_Exercise requirements_
Everything from the line holding "Where should I" through the end of the records should be printed exactly, apart from the pictures.

_Supplied information_
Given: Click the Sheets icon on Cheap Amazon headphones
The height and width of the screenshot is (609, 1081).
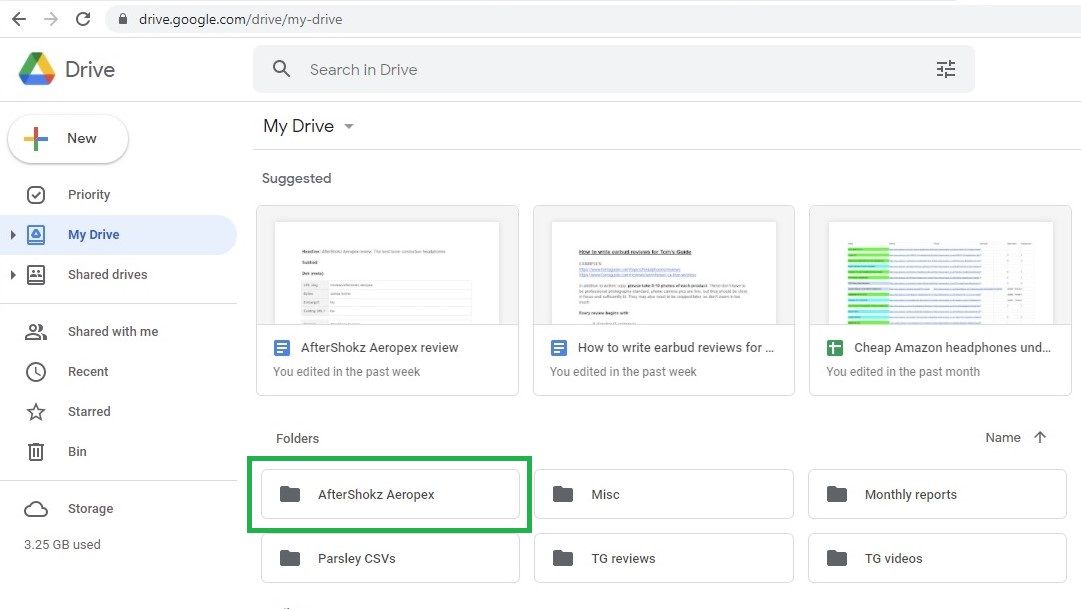Looking at the screenshot, I should point(835,347).
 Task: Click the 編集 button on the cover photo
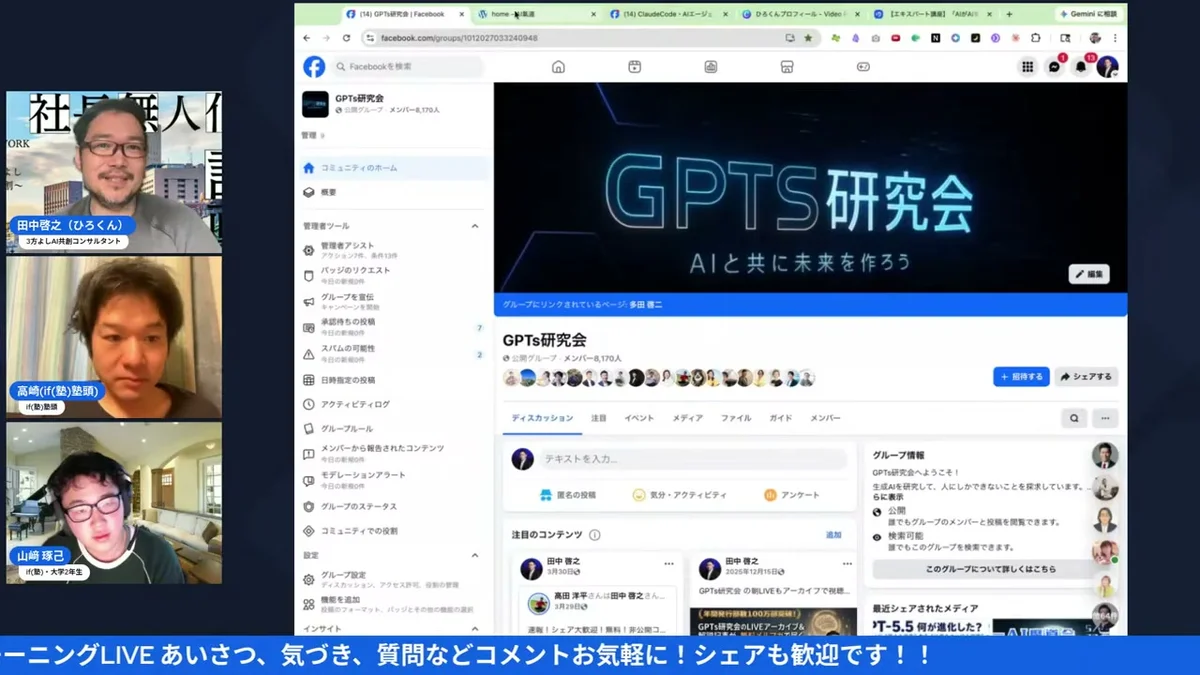coord(1087,274)
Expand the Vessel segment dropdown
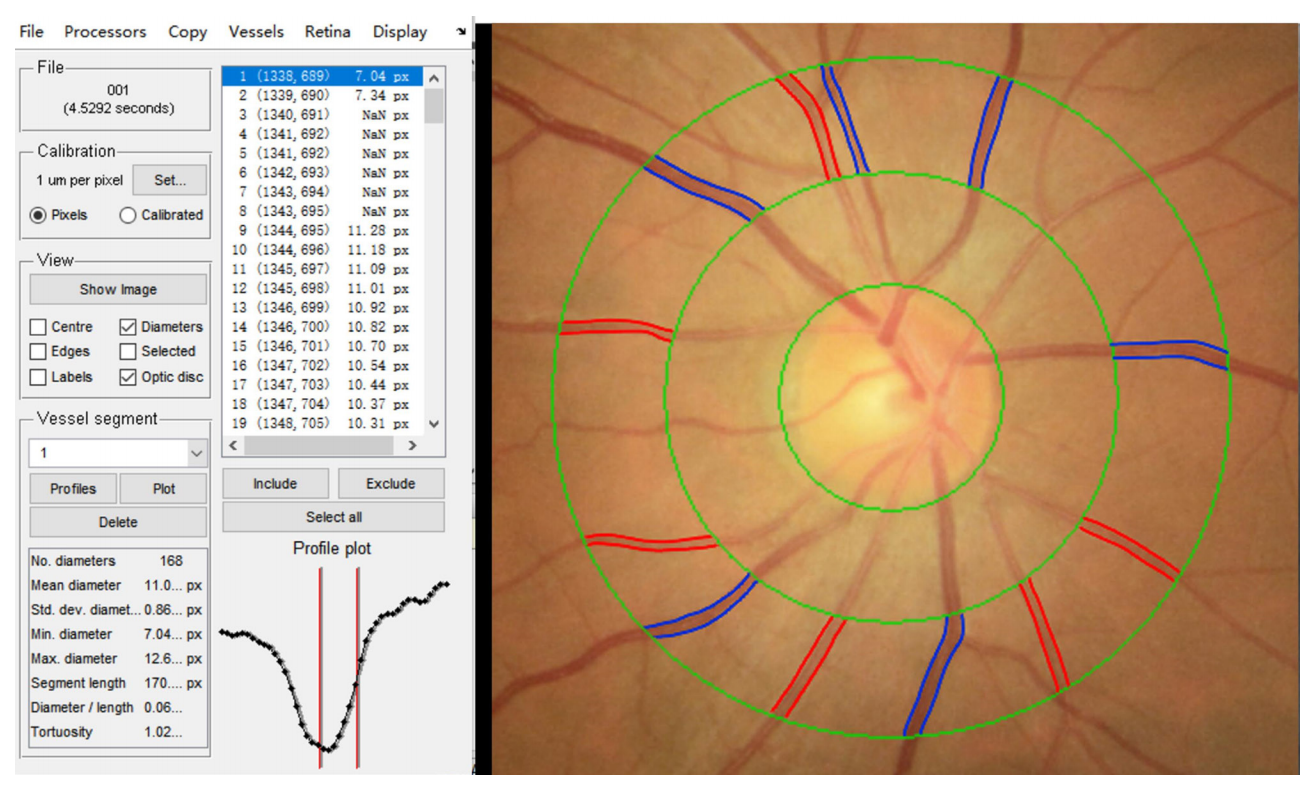1315x793 pixels. tap(196, 453)
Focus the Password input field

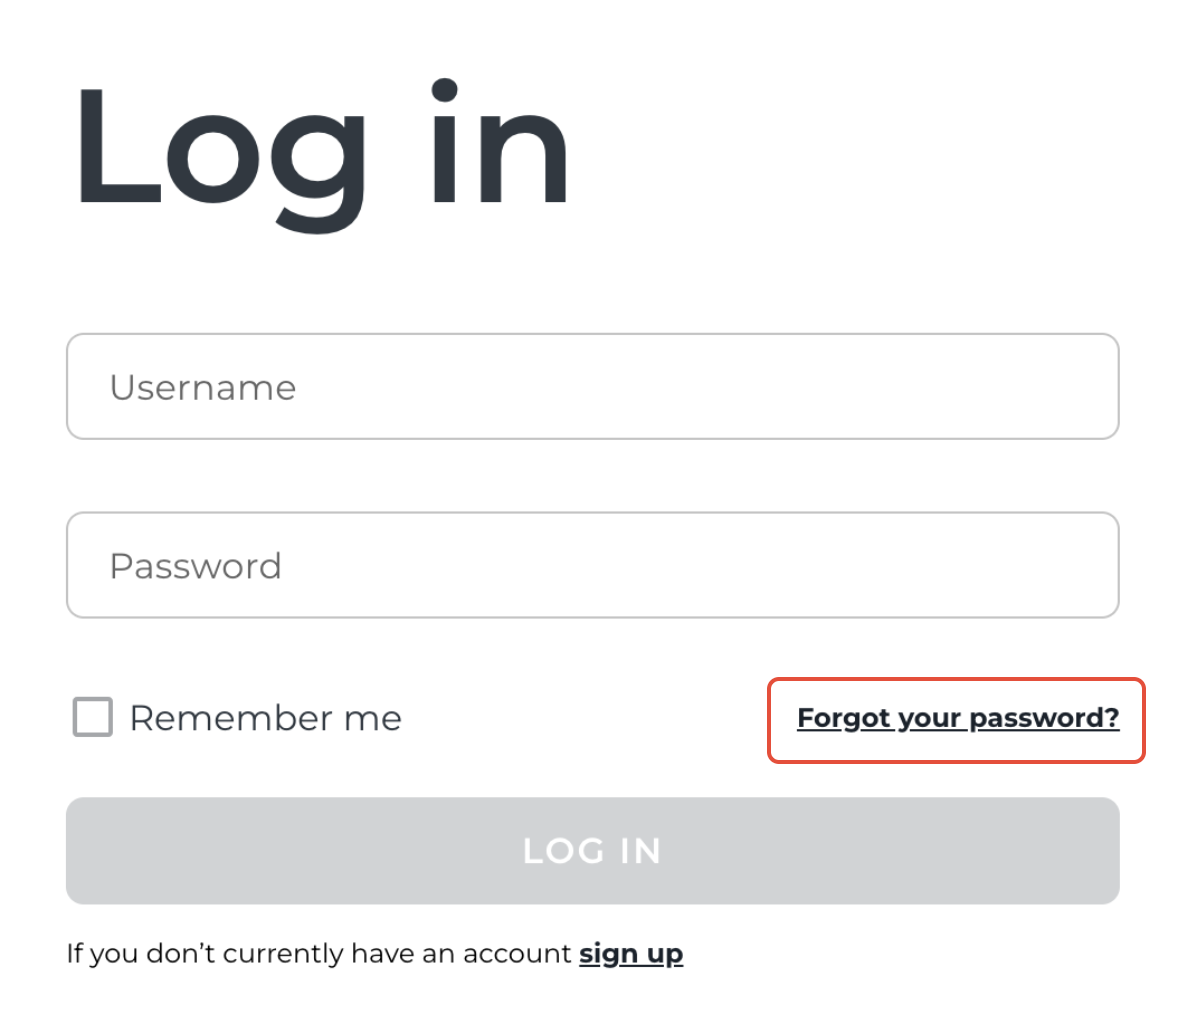(x=592, y=566)
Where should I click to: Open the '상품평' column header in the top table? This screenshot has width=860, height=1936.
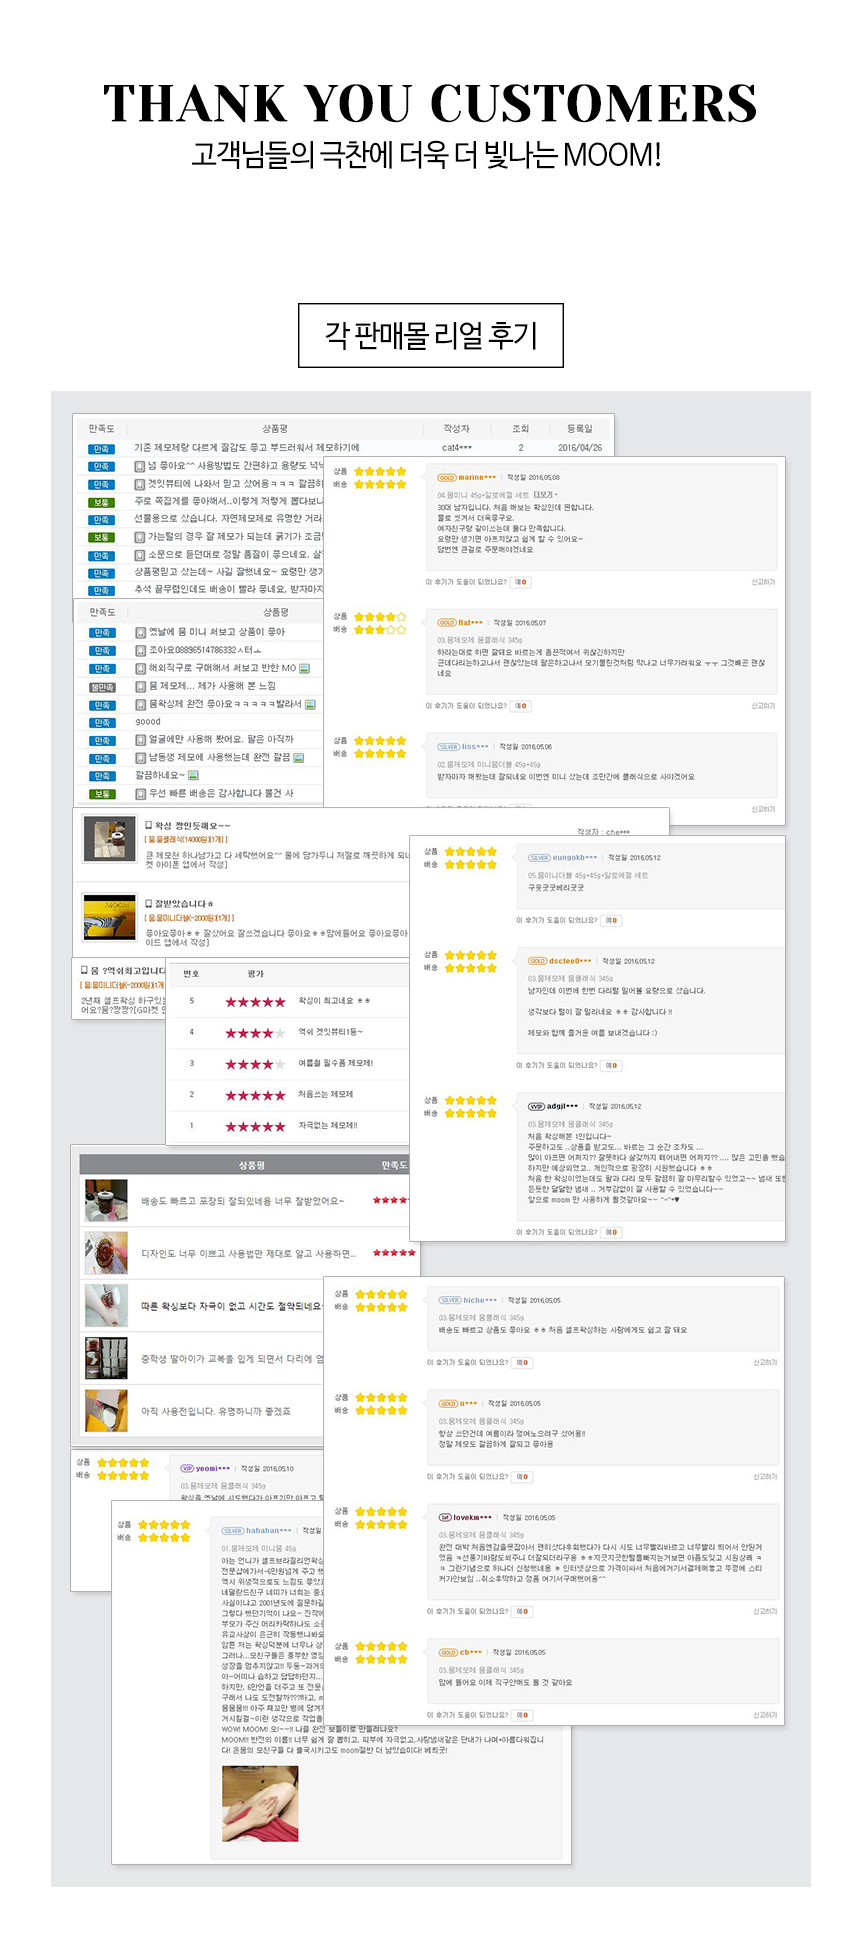pyautogui.click(x=275, y=429)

_Answer for this exercise_
Where should I click to: Open the '상품평' column header in the top table? This screenshot has width=860, height=1936.
pyautogui.click(x=275, y=429)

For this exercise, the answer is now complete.